I am new to CodeQL and have started learning about dataflow queries for C/C++ programs. Following is a excerpt of a C program that I want to analyse:
int main(int argc, char * argv[])
{
unsigned short size, x, y;
int r1, r2;
x = atoi(argv[1]);// one dim of the data
y = atoi(argv[2]);//other dim of the data
size = x*y; //total size of the data
r1 = MyVuln(size*sizeof(char));
r2 = MyVuln(x*sizeof(char));
...
// some code
...
return 0
}
In the above example, I want to capture if MyVuln function is called with size as argument. The size is defined as a result of AssignExpr such that its Rvalue is a result of multiplication. Following is the COdeQL queries that I wrote:
/*
@kind path-problem
*/
import cpp
import semmle.code.cpp.dataflow.new.DataFlow
//import DataFlow::PathGraph
from Function myvuln, FunctionCall fc, AssignExpr ab
where
myvuln.hasGlobalName("MyVuln")
and fc.getTarget() = myvuln
and ab.getLValue().getType().getUnspecifiedType() instanceof IntegralType
and ab.getRValue() instanceof MulExpr
and exists (DataFlow::Node src, DataFlow::Node sink|
src.asExpr() = ab.getLValue()
and sink.asExpr() = fc.getArgument(0)
and DataFlow::localFlow(src, sink)
)
select fc, "MyVuln with Arithmetic arg at " + fc.getLocation().toString()
The query returns no result (I am using CodeQl with VS Code). I also checked if a smaller partial query can detect expression corresponding to size definition and it is working. I also checked if the query finds calls to MyVuln and it is working. Only when I start writing dataflow path query, I am getting no result. This type of query seems pretty straight forward, but I am not getting any clue where I have gone wrong or what is that I am missing in this query.
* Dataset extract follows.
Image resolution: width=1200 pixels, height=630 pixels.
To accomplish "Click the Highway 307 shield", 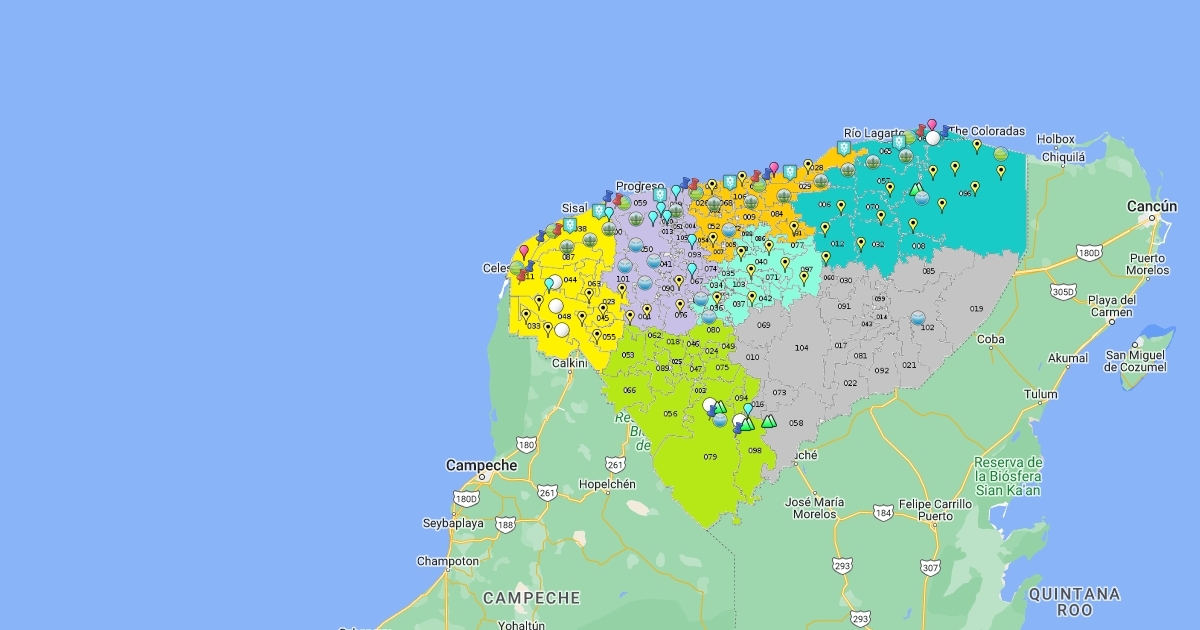I will [x=931, y=568].
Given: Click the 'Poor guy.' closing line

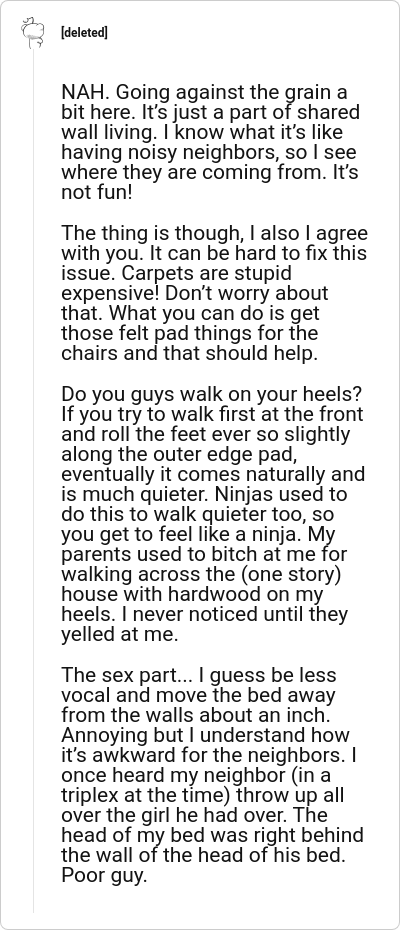Looking at the screenshot, I should [x=104, y=876].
A help is highly appreciates.
thanks
So, based on the suggestions from @Marcono1234, following is the query that worked for my problem mentioned in the question above.
/*
@kind path-problem
*/
import cpp
import semmle.code.cpp.dataflow.new.DataFlow
import semmle.code.cpp.dataflow.new.TaintTracking
//import DataFlow::PathGraph
from Function myvuln, FunctionCall fc, AssignExpr ab, Expr p, DataFlow::Node src, DataFlow::Node sink
where
// getting the call that I am interested in as sink
myvuln.hasGlobalName("MyVuln")
and fc.getTarget() = myvuln
// getting the "interesting" parameter that will flow into the parameter of MyVuln
and ab.getLValue().getType().getUnspecifiedType() instanceof IntegralType
and ab.getRValue() instanceof MulExpr
and src.asExpr() = ab.getRValue() // this was problematic as in my earlier query, I was extracting LValue. But it turns out that I need to select the expression that will compute the value that will flow into the parameter of MyVuln. thus the RValue expression
and sink.asExpr() = fc.getArgument(0)
and TaintTracking::localTaint(src, sink)
select fc, sink.toString(), "MyVul with Arithmetic operation at " + fc.getLocation().toString()
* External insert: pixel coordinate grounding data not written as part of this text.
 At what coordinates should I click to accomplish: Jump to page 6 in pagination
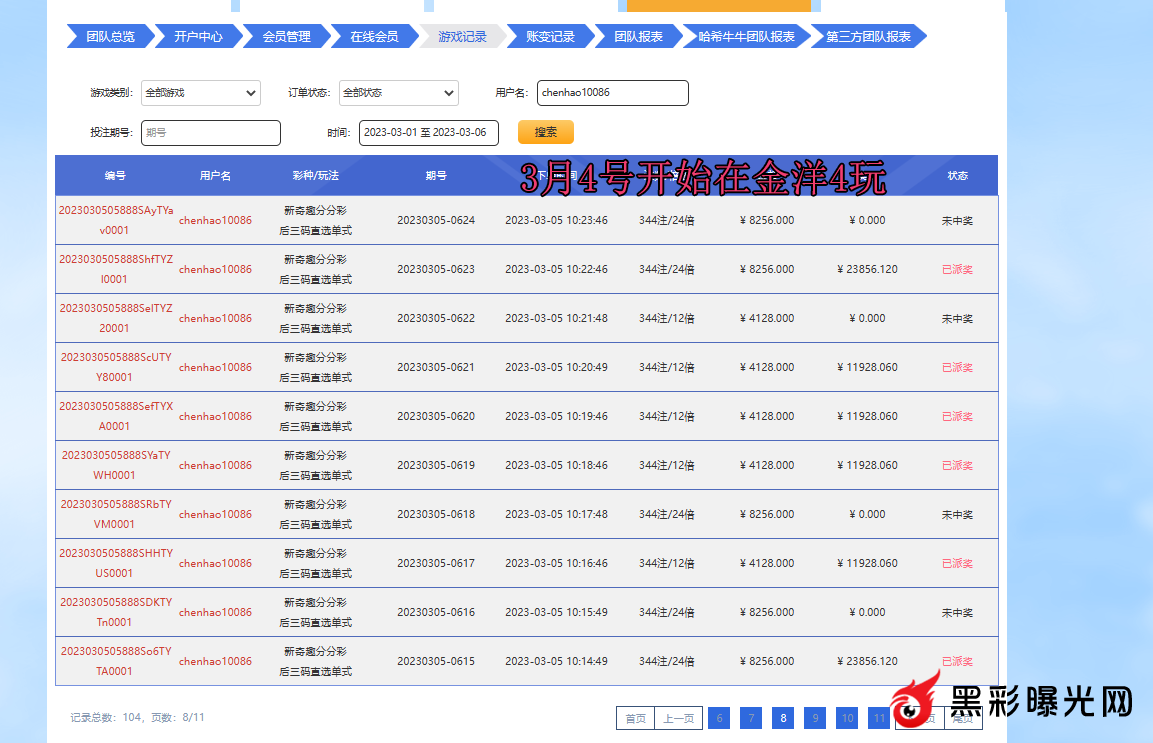click(x=718, y=718)
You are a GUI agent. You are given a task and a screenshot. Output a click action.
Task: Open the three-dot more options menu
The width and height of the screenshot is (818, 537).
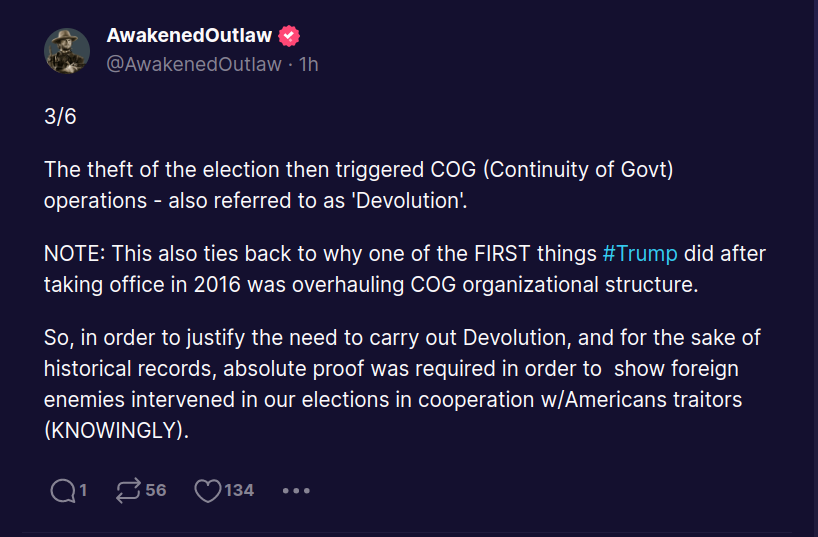click(297, 490)
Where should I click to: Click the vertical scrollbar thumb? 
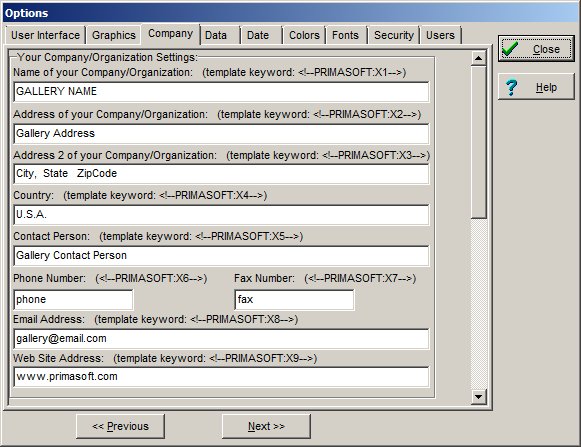pos(478,142)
As I am learning CodeQL, I also wanted to understand various ways of doing the stuff. So, I explored the same problem as dataflow by extracting the size var from the expression size*sizeof(char) by using `getAChild*(). this will require changes in the above queries at two place as follows:
and sink.asExpr() = fc.getArgument(0).getAChild*()
//and TaintTracking::localTaint(src, sink)
and DataFlow::localFlow(src, sink)